Crocins in saffron have been shown to reduce the formation of β-amyloid protein aggregates in vitro.
One 16-week study using saffron (15mg twice daily; conferring 260-300µg safranal and 3.3-3.5mg crocins) against placebo in persons with Alzheimer's disease noted significant benefits on ADAS-cog scores relative to placebo (3.69+/-1.69 point reduction versus placebo) and CDR-SB (0.67+/-0.24 reduction versus placebo).
A 22-week trial in people with mild to moderate Alzheimer's disease given 15mg saffron extract twice daily (once daily for the first four weeks) relative to the reference drug of 5mg donpezil twice daily and assessed by a variety of measurement scales on cognition (MMSE, ADAS-cog, and CDR-SB) found that although there was no difference found between the saffron and donpezil arms, both groups failed to show significant changes on ADAS-cog and CDR-SB from their baselines.
There is mixed human evidence as to the benefits of saffron on symptoms of mild to moderate Alzheimer's disease, with the only positive study being a reduced rate of decline (but not necessarily reduction of symptoms from baseline) while the other study noted that while saffron performed similarly to the reference drug donepezil, both failed to benefit symptoms.
The LD50 of saffron petal and stigma extracts in mice via injections are 6g/kg and 1.6g/kg respectively while up to 3g/kg oral ingestion in mice is not acutely lethal.

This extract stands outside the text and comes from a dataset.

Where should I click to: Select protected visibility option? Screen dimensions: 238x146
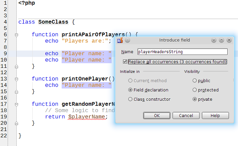(x=195, y=90)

Supplementation of saffron at doses higher than normal (200mg) in humans has been associated with some alterations in blood and hemodynamic parameters that, while statistically significant, where not of large enough magnitude to be considered adverse, although abnormal uterine bleeding was found in two women at doses of 200-400mg. Doses of 1,200-2,000mg saffron in humans can acutely cause symptoms such as nausea, vomiting, diarrhea, and bleeding.
More prolonged supplementation (26 weeks) with 60mg saffron daily in men was associated with reductions in red and white blood cell counts as well as platelets, along with a drop in systolic and diastolic blood pressure of 10.8-11.7% and complaints of sedation, hypomania, and changes in appetite which started to occur after 8 weeks of exposure and increased in magnitude as the study proceded.
Saffron appears to be well-tolerated acutely at the normal doses (30mg daily), whereas higher doses for more prolonged periods can induce adverse effects.